Copy the entries below word for word, from the line with "Viewport: 1344px width, 896px height." up to and including the line with "Action: (x=407, y=113)".

· · ·

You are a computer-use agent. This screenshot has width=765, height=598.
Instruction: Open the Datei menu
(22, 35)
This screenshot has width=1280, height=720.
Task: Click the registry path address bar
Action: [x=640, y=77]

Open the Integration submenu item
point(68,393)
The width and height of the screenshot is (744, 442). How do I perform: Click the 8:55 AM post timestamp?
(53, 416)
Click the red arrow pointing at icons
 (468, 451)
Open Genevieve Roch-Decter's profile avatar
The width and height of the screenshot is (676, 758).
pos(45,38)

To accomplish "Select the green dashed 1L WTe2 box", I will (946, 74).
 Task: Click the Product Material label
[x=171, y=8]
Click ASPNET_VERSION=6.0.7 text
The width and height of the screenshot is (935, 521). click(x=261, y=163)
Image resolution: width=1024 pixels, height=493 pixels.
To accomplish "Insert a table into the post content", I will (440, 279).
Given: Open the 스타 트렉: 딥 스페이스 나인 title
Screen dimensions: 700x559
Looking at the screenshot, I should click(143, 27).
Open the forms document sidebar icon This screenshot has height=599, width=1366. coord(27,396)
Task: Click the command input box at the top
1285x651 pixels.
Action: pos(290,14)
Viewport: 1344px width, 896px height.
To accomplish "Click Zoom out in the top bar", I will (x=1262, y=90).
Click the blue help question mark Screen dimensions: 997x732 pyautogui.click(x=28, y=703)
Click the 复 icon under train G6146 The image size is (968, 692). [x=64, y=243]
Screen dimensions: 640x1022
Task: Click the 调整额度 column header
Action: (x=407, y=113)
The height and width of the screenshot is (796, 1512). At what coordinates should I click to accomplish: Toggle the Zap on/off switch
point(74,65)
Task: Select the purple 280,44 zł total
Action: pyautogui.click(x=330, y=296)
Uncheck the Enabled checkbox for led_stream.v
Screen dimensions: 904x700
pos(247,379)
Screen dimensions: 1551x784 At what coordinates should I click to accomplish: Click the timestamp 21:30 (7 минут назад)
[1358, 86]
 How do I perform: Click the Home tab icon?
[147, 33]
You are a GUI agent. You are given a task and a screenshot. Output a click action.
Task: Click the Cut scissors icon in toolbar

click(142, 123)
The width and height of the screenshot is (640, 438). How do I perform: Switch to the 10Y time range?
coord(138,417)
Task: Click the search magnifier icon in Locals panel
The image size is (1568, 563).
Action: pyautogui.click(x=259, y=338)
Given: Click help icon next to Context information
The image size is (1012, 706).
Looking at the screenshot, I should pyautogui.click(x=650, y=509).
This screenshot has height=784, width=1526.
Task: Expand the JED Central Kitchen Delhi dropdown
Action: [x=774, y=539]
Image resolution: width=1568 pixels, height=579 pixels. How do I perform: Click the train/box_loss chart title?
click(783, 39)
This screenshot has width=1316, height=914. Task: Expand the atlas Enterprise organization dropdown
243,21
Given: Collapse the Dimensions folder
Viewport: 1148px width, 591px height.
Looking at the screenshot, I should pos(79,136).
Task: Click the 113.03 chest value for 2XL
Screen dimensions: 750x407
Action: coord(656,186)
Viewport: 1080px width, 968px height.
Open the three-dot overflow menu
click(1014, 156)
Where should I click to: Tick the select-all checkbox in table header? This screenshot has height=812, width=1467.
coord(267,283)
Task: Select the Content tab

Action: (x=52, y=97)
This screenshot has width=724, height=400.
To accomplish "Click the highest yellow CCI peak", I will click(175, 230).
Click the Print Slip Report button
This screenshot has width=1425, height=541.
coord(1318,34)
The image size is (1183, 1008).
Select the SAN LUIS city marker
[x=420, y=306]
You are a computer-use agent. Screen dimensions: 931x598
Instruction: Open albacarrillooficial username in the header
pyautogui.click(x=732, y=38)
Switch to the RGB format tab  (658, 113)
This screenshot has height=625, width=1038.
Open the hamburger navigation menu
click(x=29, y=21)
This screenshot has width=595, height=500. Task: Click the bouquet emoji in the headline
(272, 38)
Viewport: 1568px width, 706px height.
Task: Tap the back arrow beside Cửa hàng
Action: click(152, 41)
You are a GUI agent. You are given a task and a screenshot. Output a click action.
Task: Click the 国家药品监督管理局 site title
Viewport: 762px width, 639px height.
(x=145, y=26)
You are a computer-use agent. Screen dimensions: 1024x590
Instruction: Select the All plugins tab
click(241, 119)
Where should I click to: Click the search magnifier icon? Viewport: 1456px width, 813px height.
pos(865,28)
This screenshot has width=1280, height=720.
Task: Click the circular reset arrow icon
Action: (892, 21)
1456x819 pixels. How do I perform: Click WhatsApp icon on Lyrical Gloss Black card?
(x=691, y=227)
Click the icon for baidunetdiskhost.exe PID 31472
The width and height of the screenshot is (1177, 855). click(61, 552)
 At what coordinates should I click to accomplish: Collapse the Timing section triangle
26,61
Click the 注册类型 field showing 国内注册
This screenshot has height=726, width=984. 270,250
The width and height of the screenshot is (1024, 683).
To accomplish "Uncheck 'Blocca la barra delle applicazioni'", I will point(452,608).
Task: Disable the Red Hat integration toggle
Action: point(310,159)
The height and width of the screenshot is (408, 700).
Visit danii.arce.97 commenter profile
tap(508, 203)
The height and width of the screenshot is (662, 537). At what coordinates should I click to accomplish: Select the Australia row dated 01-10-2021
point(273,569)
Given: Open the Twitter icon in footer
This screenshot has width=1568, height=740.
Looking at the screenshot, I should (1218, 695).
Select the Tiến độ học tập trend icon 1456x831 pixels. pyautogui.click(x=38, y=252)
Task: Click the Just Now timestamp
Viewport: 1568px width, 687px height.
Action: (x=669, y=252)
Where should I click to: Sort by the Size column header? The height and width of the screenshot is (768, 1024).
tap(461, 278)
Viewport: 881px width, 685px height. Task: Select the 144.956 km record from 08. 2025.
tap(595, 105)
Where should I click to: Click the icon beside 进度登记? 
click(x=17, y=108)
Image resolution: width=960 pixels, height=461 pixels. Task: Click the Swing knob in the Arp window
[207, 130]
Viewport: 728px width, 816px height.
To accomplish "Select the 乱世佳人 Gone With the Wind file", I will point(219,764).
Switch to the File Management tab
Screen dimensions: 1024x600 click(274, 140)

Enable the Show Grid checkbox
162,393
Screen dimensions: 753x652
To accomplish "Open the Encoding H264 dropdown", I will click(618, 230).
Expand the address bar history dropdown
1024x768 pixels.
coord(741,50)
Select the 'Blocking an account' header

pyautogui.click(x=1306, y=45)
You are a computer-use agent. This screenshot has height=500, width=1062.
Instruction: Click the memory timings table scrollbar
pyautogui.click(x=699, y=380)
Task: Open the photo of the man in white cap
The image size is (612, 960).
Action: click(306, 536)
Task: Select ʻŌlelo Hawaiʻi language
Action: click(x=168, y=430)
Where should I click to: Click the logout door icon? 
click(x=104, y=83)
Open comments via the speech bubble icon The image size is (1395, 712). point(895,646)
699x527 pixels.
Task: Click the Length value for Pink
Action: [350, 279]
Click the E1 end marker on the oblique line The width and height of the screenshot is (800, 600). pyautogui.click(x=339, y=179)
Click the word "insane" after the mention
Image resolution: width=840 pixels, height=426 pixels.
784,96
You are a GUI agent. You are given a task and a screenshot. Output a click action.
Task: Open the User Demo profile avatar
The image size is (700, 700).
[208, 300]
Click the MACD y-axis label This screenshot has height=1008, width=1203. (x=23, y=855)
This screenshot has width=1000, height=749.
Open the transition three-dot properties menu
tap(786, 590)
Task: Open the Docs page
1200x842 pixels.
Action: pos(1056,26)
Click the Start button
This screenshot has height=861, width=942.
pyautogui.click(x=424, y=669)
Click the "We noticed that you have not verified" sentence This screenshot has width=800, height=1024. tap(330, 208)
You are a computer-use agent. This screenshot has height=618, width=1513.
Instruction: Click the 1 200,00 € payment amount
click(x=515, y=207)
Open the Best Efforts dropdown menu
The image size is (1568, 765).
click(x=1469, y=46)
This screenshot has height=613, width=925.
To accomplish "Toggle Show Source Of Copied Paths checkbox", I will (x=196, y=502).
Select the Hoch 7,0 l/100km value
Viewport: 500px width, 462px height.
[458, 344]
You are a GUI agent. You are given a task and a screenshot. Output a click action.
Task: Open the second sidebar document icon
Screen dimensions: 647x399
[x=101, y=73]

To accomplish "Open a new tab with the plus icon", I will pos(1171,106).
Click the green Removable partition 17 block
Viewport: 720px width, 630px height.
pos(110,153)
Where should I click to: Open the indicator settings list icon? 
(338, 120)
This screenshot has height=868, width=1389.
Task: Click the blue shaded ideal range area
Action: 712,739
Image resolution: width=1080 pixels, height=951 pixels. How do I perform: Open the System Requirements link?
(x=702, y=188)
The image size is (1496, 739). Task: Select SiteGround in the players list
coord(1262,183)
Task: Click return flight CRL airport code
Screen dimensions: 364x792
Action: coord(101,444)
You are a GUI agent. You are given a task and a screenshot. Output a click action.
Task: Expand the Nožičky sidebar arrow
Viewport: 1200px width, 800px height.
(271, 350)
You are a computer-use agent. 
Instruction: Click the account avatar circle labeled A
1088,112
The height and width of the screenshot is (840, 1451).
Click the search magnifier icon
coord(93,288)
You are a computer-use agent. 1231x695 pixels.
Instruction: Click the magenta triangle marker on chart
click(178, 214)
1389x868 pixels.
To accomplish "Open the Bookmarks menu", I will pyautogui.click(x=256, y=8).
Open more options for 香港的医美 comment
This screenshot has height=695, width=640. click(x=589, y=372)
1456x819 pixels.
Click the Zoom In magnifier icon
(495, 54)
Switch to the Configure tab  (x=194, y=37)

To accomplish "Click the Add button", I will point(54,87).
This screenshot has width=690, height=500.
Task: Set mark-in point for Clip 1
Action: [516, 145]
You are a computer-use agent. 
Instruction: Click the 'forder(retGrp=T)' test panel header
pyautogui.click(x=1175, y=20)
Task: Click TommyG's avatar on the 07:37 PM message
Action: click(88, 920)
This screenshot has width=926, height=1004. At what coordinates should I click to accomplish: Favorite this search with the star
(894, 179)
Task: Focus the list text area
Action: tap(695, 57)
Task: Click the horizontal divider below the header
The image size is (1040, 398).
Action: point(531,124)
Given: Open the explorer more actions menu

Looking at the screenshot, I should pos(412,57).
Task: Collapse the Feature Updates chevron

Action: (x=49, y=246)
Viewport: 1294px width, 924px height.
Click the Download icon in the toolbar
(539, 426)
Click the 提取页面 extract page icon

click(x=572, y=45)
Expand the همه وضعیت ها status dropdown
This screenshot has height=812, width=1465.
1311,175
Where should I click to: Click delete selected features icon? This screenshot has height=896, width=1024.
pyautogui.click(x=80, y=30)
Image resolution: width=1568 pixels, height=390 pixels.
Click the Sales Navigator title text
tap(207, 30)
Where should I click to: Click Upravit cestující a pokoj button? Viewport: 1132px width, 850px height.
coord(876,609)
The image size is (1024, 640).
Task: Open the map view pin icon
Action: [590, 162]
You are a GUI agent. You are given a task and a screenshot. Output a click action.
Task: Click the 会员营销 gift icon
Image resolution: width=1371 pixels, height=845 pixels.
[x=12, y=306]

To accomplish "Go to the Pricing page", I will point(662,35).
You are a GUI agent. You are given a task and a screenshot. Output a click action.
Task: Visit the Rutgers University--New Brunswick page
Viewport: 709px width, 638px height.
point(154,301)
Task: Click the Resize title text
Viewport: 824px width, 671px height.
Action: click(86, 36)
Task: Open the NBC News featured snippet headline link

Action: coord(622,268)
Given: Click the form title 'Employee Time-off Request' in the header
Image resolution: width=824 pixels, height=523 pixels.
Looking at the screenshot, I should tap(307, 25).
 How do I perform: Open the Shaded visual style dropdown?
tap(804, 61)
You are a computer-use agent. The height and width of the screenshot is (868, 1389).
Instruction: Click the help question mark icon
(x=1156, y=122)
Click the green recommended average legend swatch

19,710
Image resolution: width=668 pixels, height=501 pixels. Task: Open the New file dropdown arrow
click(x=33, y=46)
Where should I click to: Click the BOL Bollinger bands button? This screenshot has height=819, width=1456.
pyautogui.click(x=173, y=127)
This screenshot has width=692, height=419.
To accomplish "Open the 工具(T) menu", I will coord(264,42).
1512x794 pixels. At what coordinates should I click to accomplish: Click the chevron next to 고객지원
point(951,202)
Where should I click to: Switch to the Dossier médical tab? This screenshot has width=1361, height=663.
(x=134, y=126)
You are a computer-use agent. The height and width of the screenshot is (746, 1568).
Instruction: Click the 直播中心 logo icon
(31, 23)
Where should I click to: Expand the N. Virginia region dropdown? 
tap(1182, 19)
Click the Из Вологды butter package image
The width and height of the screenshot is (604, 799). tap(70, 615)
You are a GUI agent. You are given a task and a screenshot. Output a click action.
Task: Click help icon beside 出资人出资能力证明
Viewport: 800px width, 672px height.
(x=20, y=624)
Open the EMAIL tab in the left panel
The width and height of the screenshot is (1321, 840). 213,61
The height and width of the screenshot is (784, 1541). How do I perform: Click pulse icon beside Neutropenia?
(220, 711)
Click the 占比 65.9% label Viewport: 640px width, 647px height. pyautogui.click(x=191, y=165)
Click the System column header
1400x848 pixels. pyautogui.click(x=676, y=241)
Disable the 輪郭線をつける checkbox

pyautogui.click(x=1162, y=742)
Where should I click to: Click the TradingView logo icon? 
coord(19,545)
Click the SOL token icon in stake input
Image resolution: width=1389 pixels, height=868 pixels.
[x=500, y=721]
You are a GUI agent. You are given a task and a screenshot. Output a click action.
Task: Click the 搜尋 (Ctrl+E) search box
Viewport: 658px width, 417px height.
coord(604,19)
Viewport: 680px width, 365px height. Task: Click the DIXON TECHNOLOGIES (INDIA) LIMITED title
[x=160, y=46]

· · ·

- RESULT OF THE TASK:
Viewport: 1344px width, 896px height.
To accomplish "Click Zoom out in the top bar", I will (x=1262, y=90).
Click the blue help question mark Screen dimensions: 997x732 pyautogui.click(x=28, y=703)
Click the 复 icon under train G6146 The image size is (968, 692). [x=64, y=243]
Screen dimensions: 640x1022
Task: Click the 调整额度 column header
Action: (x=407, y=113)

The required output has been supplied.